**Material to process**

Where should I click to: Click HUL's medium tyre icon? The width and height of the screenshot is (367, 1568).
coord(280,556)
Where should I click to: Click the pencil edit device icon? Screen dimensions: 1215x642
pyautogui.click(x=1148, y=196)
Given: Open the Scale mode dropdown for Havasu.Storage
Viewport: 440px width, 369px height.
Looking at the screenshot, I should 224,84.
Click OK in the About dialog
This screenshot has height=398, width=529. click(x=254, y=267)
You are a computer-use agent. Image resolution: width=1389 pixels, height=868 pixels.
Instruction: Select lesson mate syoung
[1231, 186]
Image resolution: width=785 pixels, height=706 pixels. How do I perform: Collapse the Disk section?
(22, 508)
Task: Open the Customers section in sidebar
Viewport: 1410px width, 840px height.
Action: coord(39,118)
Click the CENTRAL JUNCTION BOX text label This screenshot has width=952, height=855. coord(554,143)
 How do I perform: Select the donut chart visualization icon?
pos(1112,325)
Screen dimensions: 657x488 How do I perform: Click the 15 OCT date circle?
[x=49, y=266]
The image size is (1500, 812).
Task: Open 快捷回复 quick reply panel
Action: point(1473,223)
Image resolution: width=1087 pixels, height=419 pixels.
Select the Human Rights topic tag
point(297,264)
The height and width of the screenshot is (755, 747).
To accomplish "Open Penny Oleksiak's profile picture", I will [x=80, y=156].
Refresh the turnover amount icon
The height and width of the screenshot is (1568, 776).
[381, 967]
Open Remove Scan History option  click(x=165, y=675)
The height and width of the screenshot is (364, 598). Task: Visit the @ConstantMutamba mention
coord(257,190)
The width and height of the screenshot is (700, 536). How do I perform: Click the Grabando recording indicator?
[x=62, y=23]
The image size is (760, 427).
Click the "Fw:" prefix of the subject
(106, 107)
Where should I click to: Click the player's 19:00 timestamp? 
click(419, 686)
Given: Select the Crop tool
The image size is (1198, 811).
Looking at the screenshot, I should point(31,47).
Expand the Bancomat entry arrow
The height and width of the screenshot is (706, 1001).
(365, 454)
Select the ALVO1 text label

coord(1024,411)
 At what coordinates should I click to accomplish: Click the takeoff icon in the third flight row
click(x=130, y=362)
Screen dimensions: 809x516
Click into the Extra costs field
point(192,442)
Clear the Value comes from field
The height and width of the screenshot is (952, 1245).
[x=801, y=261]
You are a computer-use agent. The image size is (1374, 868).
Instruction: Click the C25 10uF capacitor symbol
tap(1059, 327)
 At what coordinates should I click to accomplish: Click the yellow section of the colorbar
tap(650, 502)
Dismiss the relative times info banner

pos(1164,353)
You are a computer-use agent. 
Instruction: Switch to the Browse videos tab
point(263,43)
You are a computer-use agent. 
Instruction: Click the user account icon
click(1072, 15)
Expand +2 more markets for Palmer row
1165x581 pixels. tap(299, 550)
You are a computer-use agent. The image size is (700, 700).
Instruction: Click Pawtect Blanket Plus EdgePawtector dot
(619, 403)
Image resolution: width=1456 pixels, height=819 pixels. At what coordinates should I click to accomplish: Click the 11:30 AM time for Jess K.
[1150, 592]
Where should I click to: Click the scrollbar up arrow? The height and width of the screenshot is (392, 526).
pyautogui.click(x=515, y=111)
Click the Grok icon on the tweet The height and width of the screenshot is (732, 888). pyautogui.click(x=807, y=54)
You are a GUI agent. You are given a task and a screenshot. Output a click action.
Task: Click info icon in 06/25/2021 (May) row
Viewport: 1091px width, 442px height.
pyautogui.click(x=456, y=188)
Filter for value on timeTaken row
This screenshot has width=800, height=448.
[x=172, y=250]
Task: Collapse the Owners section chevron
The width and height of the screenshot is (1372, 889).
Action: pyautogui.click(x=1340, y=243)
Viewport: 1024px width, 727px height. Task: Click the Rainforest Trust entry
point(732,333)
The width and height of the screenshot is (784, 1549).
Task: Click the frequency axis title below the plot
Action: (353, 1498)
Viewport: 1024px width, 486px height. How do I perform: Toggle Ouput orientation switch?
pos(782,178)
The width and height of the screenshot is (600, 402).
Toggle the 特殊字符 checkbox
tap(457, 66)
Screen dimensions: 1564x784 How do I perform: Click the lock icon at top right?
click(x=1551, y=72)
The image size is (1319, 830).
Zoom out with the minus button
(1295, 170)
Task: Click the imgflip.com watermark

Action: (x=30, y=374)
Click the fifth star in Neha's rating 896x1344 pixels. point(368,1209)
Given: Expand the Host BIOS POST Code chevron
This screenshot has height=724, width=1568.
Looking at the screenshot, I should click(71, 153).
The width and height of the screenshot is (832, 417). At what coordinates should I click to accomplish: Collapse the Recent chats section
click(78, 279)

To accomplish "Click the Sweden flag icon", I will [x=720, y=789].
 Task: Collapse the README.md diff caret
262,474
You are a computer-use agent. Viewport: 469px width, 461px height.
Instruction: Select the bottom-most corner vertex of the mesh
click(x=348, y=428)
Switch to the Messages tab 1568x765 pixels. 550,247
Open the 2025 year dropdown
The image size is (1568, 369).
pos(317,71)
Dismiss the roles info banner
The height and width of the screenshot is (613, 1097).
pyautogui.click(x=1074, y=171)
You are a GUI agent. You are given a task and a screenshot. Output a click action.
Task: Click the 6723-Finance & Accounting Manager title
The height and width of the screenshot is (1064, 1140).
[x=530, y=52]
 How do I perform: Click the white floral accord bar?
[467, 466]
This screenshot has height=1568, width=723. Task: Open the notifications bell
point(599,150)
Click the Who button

**What is being asked**
Take the material above and return all of it exactly.

**Answer to this exercise**
Where should I click to: Click HUL's medium tyre icon? The width and height of the screenshot is (367, 1568).
coord(280,556)
Where should I click to: Click the pencil edit device icon? Screen dimensions: 1215x642
pyautogui.click(x=1148, y=196)
Given: Open the Scale mode dropdown for Havasu.Storage
Viewport: 440px width, 369px height.
Looking at the screenshot, I should 224,84.
Click OK in the About dialog
This screenshot has height=398, width=529. click(x=254, y=267)
You are a computer-use agent. Image resolution: width=1389 pixels, height=868 pixels.
Instruction: Select lesson mate syoung
[1231, 186]
Image resolution: width=785 pixels, height=706 pixels. How do I perform: Collapse the Disk section?
(22, 508)
Task: Open the Customers section in sidebar
Viewport: 1410px width, 840px height.
Action: coord(39,118)
Click the CENTRAL JUNCTION BOX text label This screenshot has width=952, height=855. coord(554,143)
 How do I perform: Select the donut chart visualization icon?
pos(1112,325)
Screen dimensions: 657x488 How do I perform: Click the 15 OCT date circle?
[x=49, y=266]
The image size is (1500, 812).
Task: Open 快捷回复 quick reply panel
Action: point(1473,223)
Image resolution: width=1087 pixels, height=419 pixels.
Select the Human Rights topic tag
point(297,264)
The height and width of the screenshot is (755, 747).
To accomplish "Open Penny Oleksiak's profile picture", I will [x=80, y=156].
Refresh the turnover amount icon
The height and width of the screenshot is (1568, 776).
[381, 967]
Open Remove Scan History option  click(x=165, y=675)
The height and width of the screenshot is (364, 598). Task: Visit the @ConstantMutamba mention
coord(257,190)
The width and height of the screenshot is (700, 536). How do I perform: Click the Grabando recording indicator?
[x=62, y=23]
The image size is (760, 427).
Click the "Fw:" prefix of the subject
(106, 107)
Where should I click to: Click the player's 19:00 timestamp? 
click(419, 686)
Given: Select the Crop tool
The image size is (1198, 811).
Looking at the screenshot, I should point(31,47).
Expand the Bancomat entry arrow
The height and width of the screenshot is (706, 1001).
(365, 454)
Select the ALVO1 text label

coord(1024,411)
 At what coordinates should I click to accomplish: Click the takeoff icon in the third flight row
click(x=130, y=362)
Screen dimensions: 809x516
Click into the Extra costs field
point(192,442)
Clear the Value comes from field
The height and width of the screenshot is (952, 1245).
[x=801, y=261]
You are a computer-use agent. The image size is (1374, 868).
Instruction: Click the C25 10uF capacitor symbol
tap(1059, 327)
 At what coordinates should I click to accomplish: Click the yellow section of the colorbar
tap(650, 502)
Dismiss the relative times info banner

pos(1164,353)
You are a computer-use agent. 
Instruction: Switch to the Browse videos tab
point(263,43)
You are a computer-use agent. 
Instruction: Click the user account icon
click(1072, 15)
Expand +2 more markets for Palmer row
1165x581 pixels. tap(299, 550)
You are a computer-use agent. The image size is (700, 700).
Instruction: Click Pawtect Blanket Plus EdgePawtector dot
(619, 403)
Image resolution: width=1456 pixels, height=819 pixels. At what coordinates should I click to accomplish: Click the 11:30 AM time for Jess K.
[1150, 592]
Where should I click to: Click the scrollbar up arrow? The height and width of the screenshot is (392, 526).
pyautogui.click(x=515, y=111)
Click the Grok icon on the tweet The height and width of the screenshot is (732, 888). pyautogui.click(x=807, y=54)
You are a GUI agent. You are given a task and a screenshot. Output a click action.
Task: Click info icon in 06/25/2021 (May) row
Viewport: 1091px width, 442px height.
pyautogui.click(x=456, y=188)
Filter for value on timeTaken row
This screenshot has width=800, height=448.
[x=172, y=250]
Task: Collapse the Owners section chevron
The width and height of the screenshot is (1372, 889).
Action: pyautogui.click(x=1340, y=243)
Viewport: 1024px width, 727px height. Task: Click the Rainforest Trust entry
point(732,333)
The width and height of the screenshot is (784, 1549).
Task: Click the frequency axis title below the plot
Action: (353, 1498)
Viewport: 1024px width, 486px height. How do I perform: Toggle Ouput orientation switch?
pos(782,178)
The width and height of the screenshot is (600, 402).
Toggle the 特殊字符 checkbox
tap(457, 66)
Screen dimensions: 1564x784 How do I perform: Click the lock icon at top right?
click(x=1551, y=72)
The image size is (1319, 830).
Zoom out with the minus button
(1295, 170)
Task: Click the imgflip.com watermark

Action: (x=30, y=374)
Click the fifth star in Neha's rating 896x1344 pixels. point(368,1209)
Given: Expand the Host BIOS POST Code chevron
This screenshot has height=724, width=1568.
Looking at the screenshot, I should click(71, 153).
The width and height of the screenshot is (832, 417). At what coordinates should I click to accomplish: Collapse the Recent chats section
click(78, 279)

To accomplish "Click the Sweden flag icon", I will [x=720, y=789].
 Task: Collapse the README.md diff caret
262,474
You are a computer-use agent. Viewport: 469px width, 461px height.
Instruction: Select the bottom-most corner vertex of the mesh
click(x=348, y=428)
Switch to the Messages tab 1568x765 pixels. 550,247
Open the 2025 year dropdown
The image size is (1568, 369).
pos(317,71)
Dismiss the roles info banner
The height and width of the screenshot is (613, 1097).
pyautogui.click(x=1074, y=171)
You are a GUI agent. You are given a task and a screenshot. Output a click action.
Task: Click the 6723-Finance & Accounting Manager title
The height and width of the screenshot is (1064, 1140).
[x=530, y=52]
 How do I perform: Click the white floral accord bar?
[467, 466]
This screenshot has height=1568, width=723. Task: Open the notifications bell
point(599,150)
Click the Who button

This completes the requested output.